═══ Available records ═══

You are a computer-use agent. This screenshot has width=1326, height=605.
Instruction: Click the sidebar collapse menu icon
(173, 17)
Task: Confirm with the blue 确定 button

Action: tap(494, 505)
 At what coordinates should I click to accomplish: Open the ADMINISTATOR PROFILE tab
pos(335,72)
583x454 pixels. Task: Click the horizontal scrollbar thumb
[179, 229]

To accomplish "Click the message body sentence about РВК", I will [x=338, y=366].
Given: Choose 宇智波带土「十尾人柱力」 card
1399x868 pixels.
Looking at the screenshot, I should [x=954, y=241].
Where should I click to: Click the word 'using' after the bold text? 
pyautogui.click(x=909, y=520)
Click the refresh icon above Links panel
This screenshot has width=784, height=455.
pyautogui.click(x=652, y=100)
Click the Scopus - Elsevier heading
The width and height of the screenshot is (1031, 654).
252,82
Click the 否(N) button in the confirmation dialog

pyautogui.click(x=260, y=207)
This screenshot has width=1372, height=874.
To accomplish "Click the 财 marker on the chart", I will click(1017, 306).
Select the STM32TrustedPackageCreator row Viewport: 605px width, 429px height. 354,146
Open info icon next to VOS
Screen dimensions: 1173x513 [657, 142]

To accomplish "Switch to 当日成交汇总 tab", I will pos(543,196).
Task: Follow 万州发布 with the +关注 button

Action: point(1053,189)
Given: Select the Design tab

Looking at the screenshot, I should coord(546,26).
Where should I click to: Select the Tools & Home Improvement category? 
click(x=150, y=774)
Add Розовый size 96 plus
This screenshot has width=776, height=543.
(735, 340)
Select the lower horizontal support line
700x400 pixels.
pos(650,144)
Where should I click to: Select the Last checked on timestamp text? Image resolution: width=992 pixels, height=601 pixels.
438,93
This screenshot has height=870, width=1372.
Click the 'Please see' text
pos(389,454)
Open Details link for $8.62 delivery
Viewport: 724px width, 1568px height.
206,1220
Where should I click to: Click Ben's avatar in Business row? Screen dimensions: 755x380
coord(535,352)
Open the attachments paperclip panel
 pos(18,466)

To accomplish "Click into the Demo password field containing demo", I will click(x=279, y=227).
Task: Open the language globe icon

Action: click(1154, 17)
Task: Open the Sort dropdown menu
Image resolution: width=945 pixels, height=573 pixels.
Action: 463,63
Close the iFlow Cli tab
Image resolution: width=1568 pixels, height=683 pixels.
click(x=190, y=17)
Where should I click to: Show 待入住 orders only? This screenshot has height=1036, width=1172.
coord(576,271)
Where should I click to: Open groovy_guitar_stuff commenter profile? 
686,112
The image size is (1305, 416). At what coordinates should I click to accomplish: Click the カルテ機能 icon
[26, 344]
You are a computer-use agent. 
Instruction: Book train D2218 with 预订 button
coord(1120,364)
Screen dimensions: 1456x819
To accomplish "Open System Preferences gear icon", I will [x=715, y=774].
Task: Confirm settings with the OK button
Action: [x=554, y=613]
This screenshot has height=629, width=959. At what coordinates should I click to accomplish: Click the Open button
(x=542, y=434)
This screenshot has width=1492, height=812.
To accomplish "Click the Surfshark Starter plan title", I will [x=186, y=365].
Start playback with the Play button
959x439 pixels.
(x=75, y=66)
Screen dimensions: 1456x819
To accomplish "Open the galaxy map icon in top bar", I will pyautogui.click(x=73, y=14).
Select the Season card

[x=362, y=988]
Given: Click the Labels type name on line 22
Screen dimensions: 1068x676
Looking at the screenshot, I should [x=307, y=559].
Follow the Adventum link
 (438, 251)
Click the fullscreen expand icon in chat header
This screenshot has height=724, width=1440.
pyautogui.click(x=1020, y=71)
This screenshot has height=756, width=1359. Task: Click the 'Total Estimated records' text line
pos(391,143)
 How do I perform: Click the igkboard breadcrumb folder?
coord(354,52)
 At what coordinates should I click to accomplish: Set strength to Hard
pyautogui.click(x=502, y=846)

═══

About this exercise: Scan the listing above, and wherever a line holds the string "agent", copy that line.

Reply:
You are a computer-use agent. This screenshot has width=1326, height=605.
You are a computer-use agent. 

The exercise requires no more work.